By: anon (anon.delete@this.anon.com), December 3, 2014 7:38 pm
Room: Moderated Discussions
Paul A. Clayton (paaronclayton.delete@this.gmail.com) on December 3, 2014 8:04 pm wrote:
> anon (anon.delete@this.anon.com) on December 3, 2014 5:08 pm wrote:
> > Linus Torvalds (torvalds.delete@this.linux-foundation.org) on December 3, 2014 11:15 am wrote:
> [snip]
> >> I'm personally a fan of RMW instructions due to the guaranteed progress and the whole potential cache
> >> coherency protocol advantage (no need for write intent hints etc). So it makes sense to me.
> >
> > We've talked about this before here, but LL/SC can guarantee progress (when it is limited
> > like POWER does), and the LL of course always carries a load-for-store signal.
>
> IBM's zSeries provides "constrained transactions" which are guaranteed to complete (no need for
> a fallback path) as long as certain conditions are met (including size of the code path).
>
> In theory simple atomic operations using ll/sc could be optimized through idiom recognition, but without an
> architectural guarantee a fallback path must be provided (though a simple always retry immediately mechanism
> would be valid and could work well even with a weaker guarantee than zSeries constrained transactions).

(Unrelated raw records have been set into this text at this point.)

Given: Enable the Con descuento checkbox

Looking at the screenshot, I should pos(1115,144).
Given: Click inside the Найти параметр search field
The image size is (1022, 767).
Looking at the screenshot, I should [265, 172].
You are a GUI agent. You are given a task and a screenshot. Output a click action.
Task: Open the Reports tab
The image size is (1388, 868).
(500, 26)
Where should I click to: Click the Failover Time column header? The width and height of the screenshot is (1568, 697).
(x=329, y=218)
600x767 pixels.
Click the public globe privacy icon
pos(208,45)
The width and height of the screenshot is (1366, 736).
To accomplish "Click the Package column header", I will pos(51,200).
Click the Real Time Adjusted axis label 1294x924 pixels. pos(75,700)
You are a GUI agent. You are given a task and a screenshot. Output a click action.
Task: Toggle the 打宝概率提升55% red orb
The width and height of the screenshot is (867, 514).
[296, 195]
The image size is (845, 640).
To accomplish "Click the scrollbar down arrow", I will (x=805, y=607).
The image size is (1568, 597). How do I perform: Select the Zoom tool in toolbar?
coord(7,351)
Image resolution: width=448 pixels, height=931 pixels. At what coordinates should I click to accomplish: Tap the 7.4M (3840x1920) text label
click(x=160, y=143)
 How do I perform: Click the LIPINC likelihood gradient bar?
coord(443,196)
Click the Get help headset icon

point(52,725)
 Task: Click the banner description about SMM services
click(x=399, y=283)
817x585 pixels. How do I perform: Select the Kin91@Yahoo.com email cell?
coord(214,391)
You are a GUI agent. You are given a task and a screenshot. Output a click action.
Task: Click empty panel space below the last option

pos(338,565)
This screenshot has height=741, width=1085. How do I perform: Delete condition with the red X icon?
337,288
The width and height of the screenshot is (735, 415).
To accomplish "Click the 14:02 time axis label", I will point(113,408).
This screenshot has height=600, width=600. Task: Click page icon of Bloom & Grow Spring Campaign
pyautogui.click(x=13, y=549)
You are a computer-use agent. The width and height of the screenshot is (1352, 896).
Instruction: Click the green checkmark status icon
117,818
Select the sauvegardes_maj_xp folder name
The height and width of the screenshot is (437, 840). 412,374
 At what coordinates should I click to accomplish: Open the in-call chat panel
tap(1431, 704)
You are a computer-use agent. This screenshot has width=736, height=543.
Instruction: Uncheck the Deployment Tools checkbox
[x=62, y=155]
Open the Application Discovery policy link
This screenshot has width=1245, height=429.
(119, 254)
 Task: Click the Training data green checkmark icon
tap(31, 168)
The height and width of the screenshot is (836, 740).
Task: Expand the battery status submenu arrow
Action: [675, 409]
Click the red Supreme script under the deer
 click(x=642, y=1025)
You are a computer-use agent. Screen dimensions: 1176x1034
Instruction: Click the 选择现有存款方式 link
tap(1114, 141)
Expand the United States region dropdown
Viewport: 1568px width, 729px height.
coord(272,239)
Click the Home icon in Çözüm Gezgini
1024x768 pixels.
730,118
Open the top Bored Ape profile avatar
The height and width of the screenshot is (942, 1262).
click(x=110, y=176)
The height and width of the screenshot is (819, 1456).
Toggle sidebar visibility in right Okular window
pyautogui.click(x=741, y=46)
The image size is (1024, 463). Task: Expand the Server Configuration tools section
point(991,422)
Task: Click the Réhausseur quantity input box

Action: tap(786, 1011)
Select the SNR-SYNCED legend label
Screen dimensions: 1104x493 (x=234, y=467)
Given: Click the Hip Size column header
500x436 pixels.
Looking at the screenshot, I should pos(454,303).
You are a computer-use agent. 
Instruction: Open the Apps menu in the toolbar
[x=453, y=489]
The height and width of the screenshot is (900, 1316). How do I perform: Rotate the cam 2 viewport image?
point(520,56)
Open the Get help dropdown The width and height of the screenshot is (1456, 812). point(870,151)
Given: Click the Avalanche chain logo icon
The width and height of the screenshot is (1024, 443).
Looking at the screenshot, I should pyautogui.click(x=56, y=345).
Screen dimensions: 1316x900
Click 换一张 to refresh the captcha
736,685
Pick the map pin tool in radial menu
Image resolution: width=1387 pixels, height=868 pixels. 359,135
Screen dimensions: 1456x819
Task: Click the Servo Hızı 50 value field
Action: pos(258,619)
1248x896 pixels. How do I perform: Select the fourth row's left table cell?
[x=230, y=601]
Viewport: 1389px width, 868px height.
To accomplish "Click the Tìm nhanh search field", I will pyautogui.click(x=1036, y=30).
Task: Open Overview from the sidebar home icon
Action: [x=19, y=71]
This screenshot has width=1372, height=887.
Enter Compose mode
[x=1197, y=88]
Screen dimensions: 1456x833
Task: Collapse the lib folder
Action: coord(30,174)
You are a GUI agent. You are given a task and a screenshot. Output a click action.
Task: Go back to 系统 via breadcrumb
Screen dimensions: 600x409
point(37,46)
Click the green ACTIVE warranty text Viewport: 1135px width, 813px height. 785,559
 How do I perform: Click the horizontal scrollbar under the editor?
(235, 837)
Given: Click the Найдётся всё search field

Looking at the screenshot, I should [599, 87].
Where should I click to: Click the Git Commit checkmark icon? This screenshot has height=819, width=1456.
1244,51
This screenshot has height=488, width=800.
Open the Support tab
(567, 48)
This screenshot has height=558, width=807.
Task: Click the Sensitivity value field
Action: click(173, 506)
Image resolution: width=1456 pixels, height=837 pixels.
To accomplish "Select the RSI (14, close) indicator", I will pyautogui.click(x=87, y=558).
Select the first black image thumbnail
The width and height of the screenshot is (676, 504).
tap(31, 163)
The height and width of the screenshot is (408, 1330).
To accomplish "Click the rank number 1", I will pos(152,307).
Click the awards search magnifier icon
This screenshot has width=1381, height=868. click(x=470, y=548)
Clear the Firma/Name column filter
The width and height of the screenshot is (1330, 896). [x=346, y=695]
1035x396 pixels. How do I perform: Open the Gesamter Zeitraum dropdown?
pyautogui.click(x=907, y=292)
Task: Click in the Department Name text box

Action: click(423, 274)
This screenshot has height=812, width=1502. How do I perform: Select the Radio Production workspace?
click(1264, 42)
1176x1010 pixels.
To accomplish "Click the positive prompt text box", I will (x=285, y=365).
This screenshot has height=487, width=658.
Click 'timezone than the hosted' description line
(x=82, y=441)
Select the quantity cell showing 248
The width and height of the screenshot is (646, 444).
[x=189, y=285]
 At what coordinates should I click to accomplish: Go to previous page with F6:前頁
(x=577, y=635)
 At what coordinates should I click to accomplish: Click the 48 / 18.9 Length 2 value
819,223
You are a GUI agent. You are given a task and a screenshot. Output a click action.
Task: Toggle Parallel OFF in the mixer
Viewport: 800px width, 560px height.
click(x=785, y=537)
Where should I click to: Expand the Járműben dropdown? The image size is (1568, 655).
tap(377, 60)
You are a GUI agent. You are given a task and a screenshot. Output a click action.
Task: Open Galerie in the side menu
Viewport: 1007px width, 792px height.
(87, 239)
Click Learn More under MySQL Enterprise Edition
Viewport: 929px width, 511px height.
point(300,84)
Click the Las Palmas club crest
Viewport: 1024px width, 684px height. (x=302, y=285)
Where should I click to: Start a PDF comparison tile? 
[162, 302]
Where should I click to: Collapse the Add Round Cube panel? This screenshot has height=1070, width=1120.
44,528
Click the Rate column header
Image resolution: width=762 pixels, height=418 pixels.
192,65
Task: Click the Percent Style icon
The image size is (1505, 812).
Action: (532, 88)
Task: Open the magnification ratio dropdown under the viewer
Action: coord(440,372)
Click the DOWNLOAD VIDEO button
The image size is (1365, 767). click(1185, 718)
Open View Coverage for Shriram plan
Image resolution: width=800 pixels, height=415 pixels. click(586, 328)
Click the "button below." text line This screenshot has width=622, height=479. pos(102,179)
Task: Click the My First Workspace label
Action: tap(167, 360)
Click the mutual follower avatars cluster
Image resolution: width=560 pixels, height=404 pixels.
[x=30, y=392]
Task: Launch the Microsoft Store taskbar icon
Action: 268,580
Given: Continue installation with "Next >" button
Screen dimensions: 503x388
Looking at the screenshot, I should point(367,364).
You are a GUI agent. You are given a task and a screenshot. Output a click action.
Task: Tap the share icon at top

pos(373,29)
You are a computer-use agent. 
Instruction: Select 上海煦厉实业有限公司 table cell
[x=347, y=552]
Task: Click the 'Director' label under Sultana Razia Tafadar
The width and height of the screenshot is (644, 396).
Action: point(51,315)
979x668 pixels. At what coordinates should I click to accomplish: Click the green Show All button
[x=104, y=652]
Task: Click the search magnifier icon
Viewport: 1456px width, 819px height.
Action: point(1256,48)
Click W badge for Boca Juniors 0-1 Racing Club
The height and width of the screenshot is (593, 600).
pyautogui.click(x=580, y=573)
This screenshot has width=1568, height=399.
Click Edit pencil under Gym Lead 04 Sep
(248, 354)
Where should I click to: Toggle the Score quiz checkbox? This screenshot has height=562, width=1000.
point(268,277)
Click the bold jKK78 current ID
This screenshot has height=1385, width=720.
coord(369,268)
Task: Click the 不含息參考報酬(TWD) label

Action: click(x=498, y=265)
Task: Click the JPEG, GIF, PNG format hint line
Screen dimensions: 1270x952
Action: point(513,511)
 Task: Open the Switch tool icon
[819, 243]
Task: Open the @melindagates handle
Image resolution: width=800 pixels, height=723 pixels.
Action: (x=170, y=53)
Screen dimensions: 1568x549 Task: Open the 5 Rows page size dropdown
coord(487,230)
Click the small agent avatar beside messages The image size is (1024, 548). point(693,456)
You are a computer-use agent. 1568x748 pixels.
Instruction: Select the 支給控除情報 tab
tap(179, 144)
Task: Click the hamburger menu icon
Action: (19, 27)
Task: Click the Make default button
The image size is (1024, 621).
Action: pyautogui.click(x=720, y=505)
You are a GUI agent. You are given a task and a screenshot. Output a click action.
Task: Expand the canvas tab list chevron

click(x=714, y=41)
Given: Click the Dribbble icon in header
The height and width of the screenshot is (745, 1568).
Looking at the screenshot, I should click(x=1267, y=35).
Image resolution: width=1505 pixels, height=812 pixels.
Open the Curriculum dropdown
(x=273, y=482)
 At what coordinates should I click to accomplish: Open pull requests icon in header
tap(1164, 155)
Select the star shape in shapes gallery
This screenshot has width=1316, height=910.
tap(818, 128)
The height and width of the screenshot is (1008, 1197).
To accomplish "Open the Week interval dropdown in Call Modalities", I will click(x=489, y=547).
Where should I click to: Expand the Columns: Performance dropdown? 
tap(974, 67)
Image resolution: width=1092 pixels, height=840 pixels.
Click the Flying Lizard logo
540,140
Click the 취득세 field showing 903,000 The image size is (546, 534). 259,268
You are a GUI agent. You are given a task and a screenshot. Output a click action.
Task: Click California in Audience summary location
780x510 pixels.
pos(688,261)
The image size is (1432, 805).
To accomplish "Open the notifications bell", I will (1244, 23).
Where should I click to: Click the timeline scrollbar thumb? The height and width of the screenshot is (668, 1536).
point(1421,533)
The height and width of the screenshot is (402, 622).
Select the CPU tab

Right. Power ISA provides for an architectural guarantee, although maybe it does not require it of implementations. IBM's POWERx CPUs obviously guarantee it. I can't remember the exact details and I don't have the ISA document handy, but indeed the requirement is a strict limit on the number and types of instructions between the ll and the sc.
>
> [snip code density]
>
> > I wonder if power is another motivation. Theoretically if the instructions don't have side effects that
> > depend on the value, you could export such operations to remote owner of the cacheline in your CC protocol,
> > or to a memory controller if the cacheline is not owned, without blocking the core on the read.
>
> Even with side effects performance can be improved in some cases by performing operations remotely
> from the requester. Cache line ping pong can have a significant performance impact. Again, providing
> some guarantees could be useful (e.g., with certain guarantees about multiple threads "simultaneously"
> incrementing a counter, software could avoid hierarchical counters).
I don't see why that would be. If you have to wait for a reply from remote before making progress, it hardly matters whether that contains result of the operation or the data itself, does it?
> anon (anon.delete@this.anon.com) on December 3, 2014 5:08 pm wrote:
> > Linus Torvalds (torvalds.delete@this.linux-foundation.org) on December 3, 2014 11:15 am wrote:
> [snip]
> >> I'm personally a fan of RMW instructions due to the guaranteed progress and the whole potential cache
> >> coherency protocol advantage (no need for write intent hints etc). So it makes sense to me.
> >
> > We've talked about this before here, but LL/SC can guarantee progress (when it is limited
> > like POWER does), and the LL of course always carries a load-for-store signal.
>
> IBM's zSeries provides "constrained transactions" which are guaranteed to complete (no need for
> a fallback path) as long as certain conditions are met (including size of the code path).
>
> In theory simple atomic operations using ll/sc could be optimized through idiom recognition, but without an
> architectural guarantee a fallback path must be provided (though a simple always retry immediately mechanism
> would be valid and could work well even with a weaker guarantee than zSeries constrained transactions).
Right. Power ISA provides for an architectural guarantee, although maybe it does not require it of implementations. IBM's POWERx CPUs obviously guarantee it. I can't remember the exact details and I don't have the ISA document handy, but indeed the requirement is a strict limit on the number and types of instructions between the ll and the sc.
>
> [snip code density]
>
> > I wonder if power is another motivation. Theoretically if the instructions don't have side effects that
> > depend on the value, you could export such operations to remote owner of the cacheline in your CC protocol,
> > or to a memory controller if the cacheline is not owned, without blocking the core on the read.
>
> Even with side effects performance can be improved in some cases by performing operations remotely
> from the requester. Cache line ping pong can have a significant performance impact. Again, providing
> some guarantees could be useful (e.g., with certain guarantees about multiple threads "simultaneously"
> incrementing a counter, software could avoid hierarchical counters).
I don't see why that would be. If you have to wait for a reply from remote before making progress, it hardly matters whether that contains result of the operation or the data itself, does it?